Again, the focus is on the people, not the gear. Because here at HuffPostTech, we -- yep, you and I -- are chroniclers of technology's evolving solar system.

All these rocks, dust and gas are part of a messy, volatile planetary development stage -- with the Internet as the Sun. Disruption is constant. Comets fly in and out. Planets are continually building up mass, seeking to dominate their own orbits. Look at Facebook, which last week announced that it has turned a profit and counts 300 million users. And don't forget Google and its constellation of moons: Google Earth, Google Maps, Gmail, not to mention YouTube (and the people who start and end their days watching videos) and AdSense (the lifeline for many Web sites who live off it). To many, Google is the Sun. Then here comes Twitter, which for some seemed like nothing more than a meteoroid or an asteroid, before rapidly becoming a planet of its own.

But what about Apple and its undeniable gravitational force? Apple people -- well, some say they belong to a whole other planet. (Relax, Apple fanpersons, as Fake Steve Jobs calls them in a blog for HuffPostTech.) What about Microsoft and Yahoo!, whose Bing and Yahoo! Search have teamed up to challenge Google? And what about IBM and Oracle, Intel and Cisco? Though lacking the star power -- that trendy, often fleeting "it" factor (and "it" does not stand for "informational technology") -- these planetary stalwarts still claim spaces of their own. They are not to be discounted.

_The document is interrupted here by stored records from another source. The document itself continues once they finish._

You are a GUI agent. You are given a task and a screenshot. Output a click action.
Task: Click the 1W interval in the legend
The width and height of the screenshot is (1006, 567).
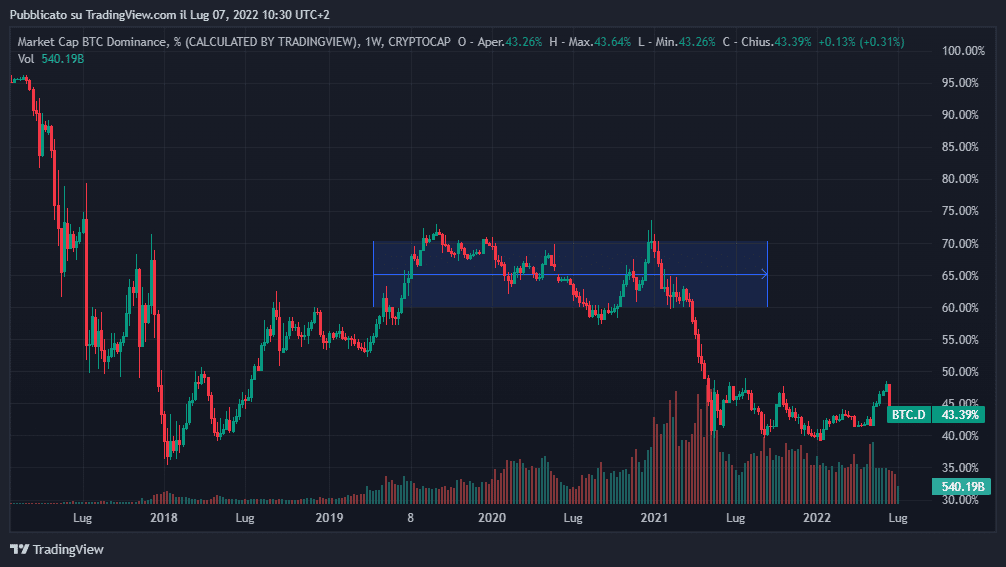tap(371, 42)
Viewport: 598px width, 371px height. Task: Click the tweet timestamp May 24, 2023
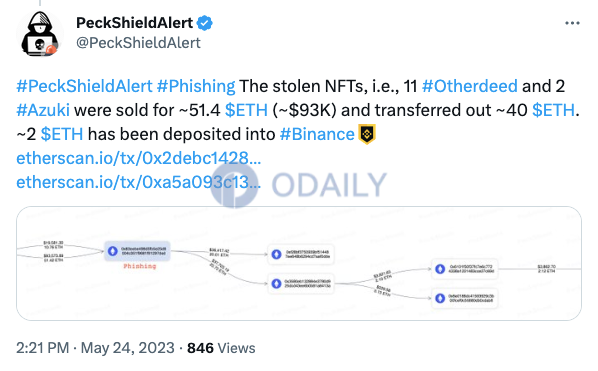[95, 348]
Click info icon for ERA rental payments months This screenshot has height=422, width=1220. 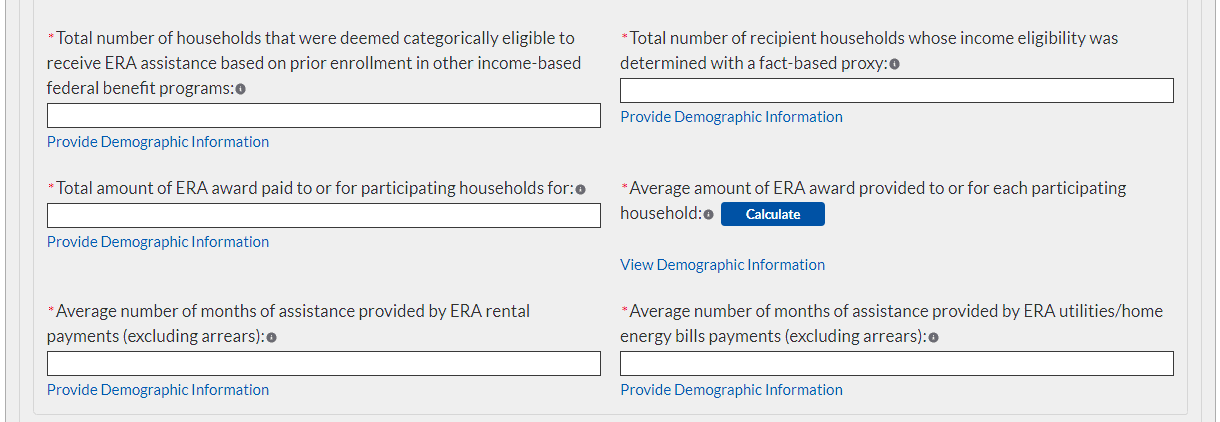(271, 337)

As you can read from the mix of posted stories and blog on the site, HuffPostTech covers the latest developments in technology's solar system -- the companies, gadgets, Web sites and apps that populate our ever-shifting lives. But just as important as offering a useful and one-stop-shop for the latest tech-oriented news, HuffPostTech also features a unique, surprising and diverse collection of bloggers you're not likely to read in one tech site. There's a blog from Robin Caldwell, managing editor of Black Web 2.0, lamenting the missing faces of blacks and Hispanics in the upper echelon of the tech community, alongside a post from Maya Baratz, formerly of Flickr and now at MTV Networks, blogging on what she called "The Silicone Ceiling" -- the story of the gender gap in technology. Together with other HuffPostTech bloggers, they write about the evolutionary, chaotic state of this solar system, in addition to analyzing how the the non-stop flood of technological advances impacts how we behave and see ourselves.

I grew up in Mountain View, Calif., near the geographic heart of Silicon Valley, home to Google's headquarters. Shortly after graduating from San Francisco State University in 2004, I moved to Washington, D.C., to write for the Washington Post. While at the Post, I reported on the marathon that was the 2008 presidential campaign through the prism of technology and politics: how everyday people, regardless of their background, are interacting with politics through the Internet and their cell phones. Then, in joining HuffPost to launch HuffPostTech, I moved to New York, which has a thriving, eclectically distinctive tech scene. This is a long way of saying that I look at technology with an expansive view, always open to ideas and insight. "Technology is anthropology" means it's about us -- and where we fit in.